12. Threat model (STRIDE summary)
| Threat | Attack | Mitigation |
|---|---|---|
| Spoofing | Forged inbound webhook | HMAC + replay-window + dedupe + Cloud Armor |
| Spoofing | Forged staff token | RS256 JWKS validation, tenant claim check, mTLS for service-to-service |
| Tampering | Modify rendered HTML in transit | renderSnapshot.checksum (sha256) + immutable GCS object versioning |
| Repudiation | Tenant denies sending a marketing blast | Outbox + DispatchBatch + template.published.v1 audit trail with publishedBy |
| Information disclosure | Cross-tenant data leak | RLS + app.tenant_id discipline + envelope encryption per tenant |
| Information disclosure | PII in logs | pii-grep pre-commit + sample log scan |
| Denial of service | Abuse of POST /notifications | per-route + per-tenant + per-recipient rate limits + CDN-side WAF |
| Denial of service | Vendor webhook flood | 1000 rps cap + early HMAC reject + persist-then-process |
| Elevation of privilege | Staff with RESERVATIONS triggering marketing batch | Scope check (notifications:batch requires MARKETING_MANAGER+) |
| Elevation of privilege | Tenant admin reading another tenant's templates | RLS + tenant claim check |
| AI prompt injection | Guest name carries ignore previous instructions | Structured input, untrusted=true mark, output validation against canonical input — see AI_INTEGRATION §5 |
| Phishing-by-template | Tenant authors a template that mimics a bank/login | Template lint flags suspicious patterns; OWNER required to publish; per-locale moderation queue for new tenants in first 30 days |
13. Compliance hooks
- GDPR Art 7 (consent) for marketing — recorded in
RecipientPreferences.marketingConsentwith timestamp + source. - GDPR Art 17 (erasure) — see crypto-shred path above.

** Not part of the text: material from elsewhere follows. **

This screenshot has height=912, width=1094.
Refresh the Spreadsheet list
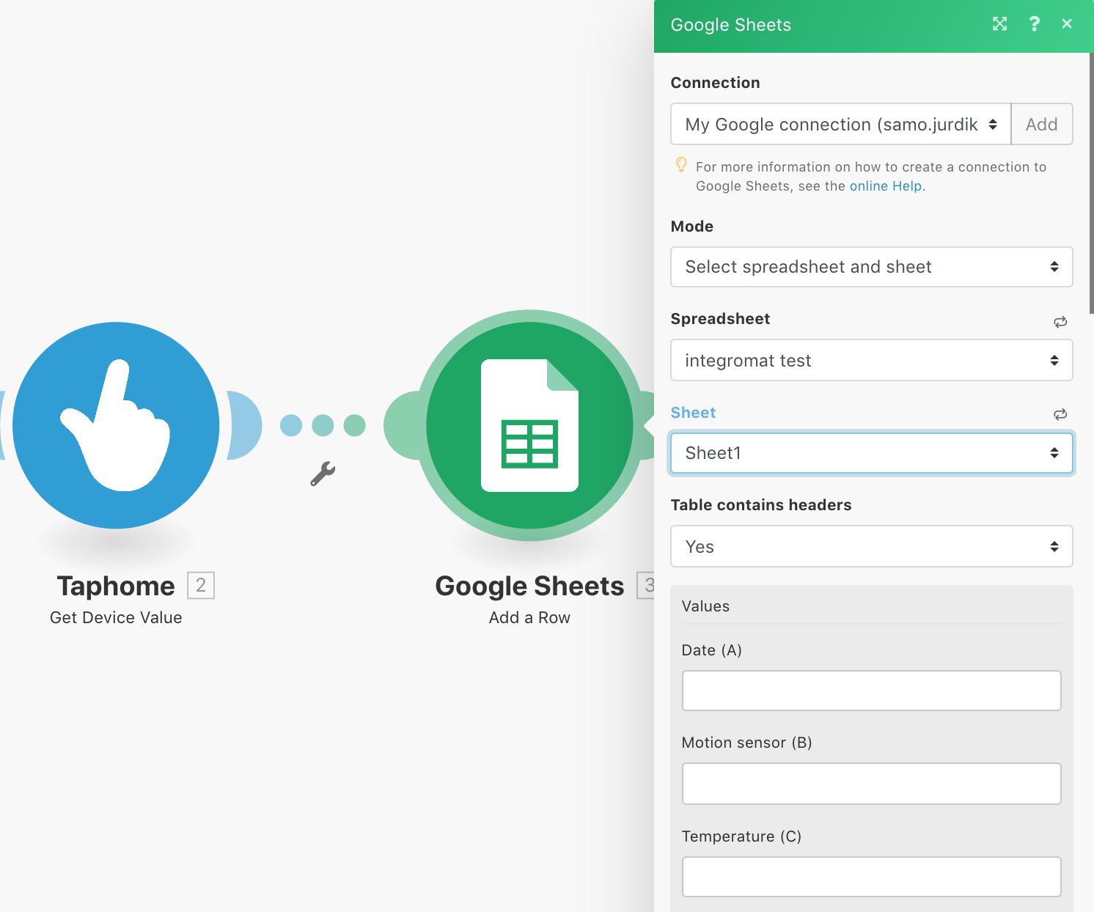(1060, 322)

- CAN-SPAM, CASL, UK PECR: every marketing email carries a physical postal address (from
tenant.profile.postalAddress) and a one-tap unsubscribe; marketing batch publish refuses if address is missing. - WhatsApp Business policy: marketing only with opt-in; transactional only via approved templates.

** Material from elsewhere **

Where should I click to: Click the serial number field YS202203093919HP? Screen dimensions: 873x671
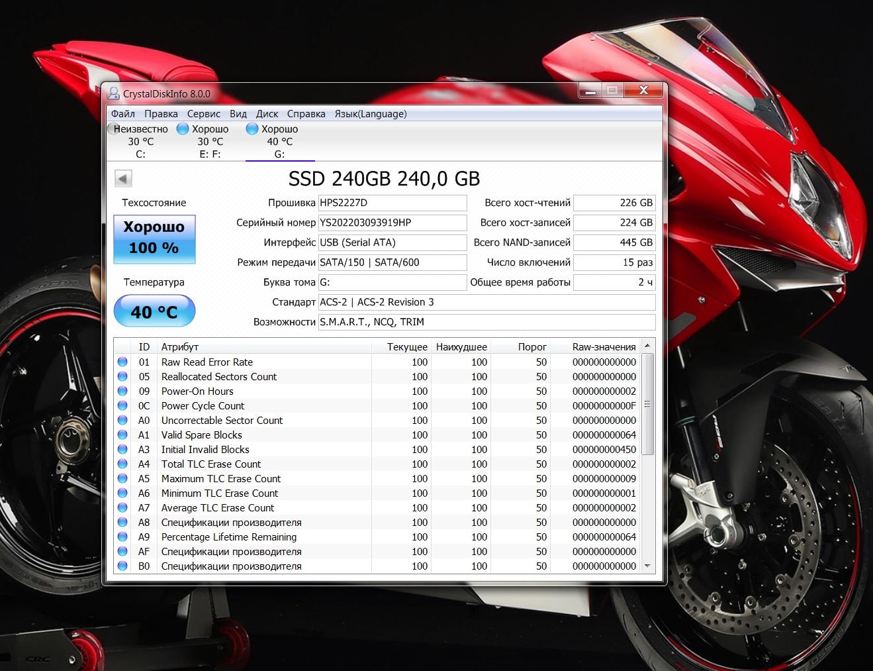[392, 223]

- Local SMS regulators: PK PTA registered sender-IDs; AF/IR transmission via licensed aggregators; templates in
marketingfor these markets require a registered short-code or business-name sender id. - Data residency: per-tenant region pinning enforced by routing (
tenants_local.region); cross-region replication only for DR backups within the same data-residency zone.
Every compliance-relevant action publishes an event consumed by audit-service (see EVENT_SCHEMAS published list).

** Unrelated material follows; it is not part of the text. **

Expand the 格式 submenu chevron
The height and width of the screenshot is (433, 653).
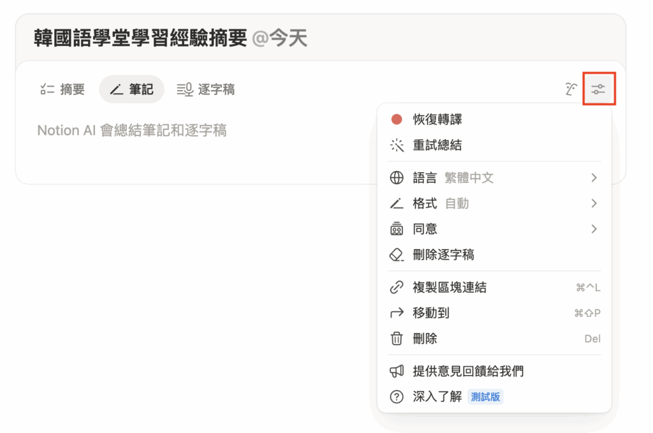pyautogui.click(x=594, y=203)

14. Penetration test scope
This service is in scope for the platform's annual third-party pentest. Specific test cases:
- HMAC bypass on each vendor webhook route.
- Forced opt-out via guessable tokens.
- Cross-tenant template read via path manipulation.
- Cross-tenant suppression read.
- Prompt injection via guest-controlled variables.
- Brand impersonation via Sender configuration.
- DKIM bypass via misconfigured tenant override.
- Resend abuse (loops via webhook → resend).
- WS feed cross-tenant subscription.
Findings tracked in SERVICE_RISK_REGISTER with severity and time-bound remediation.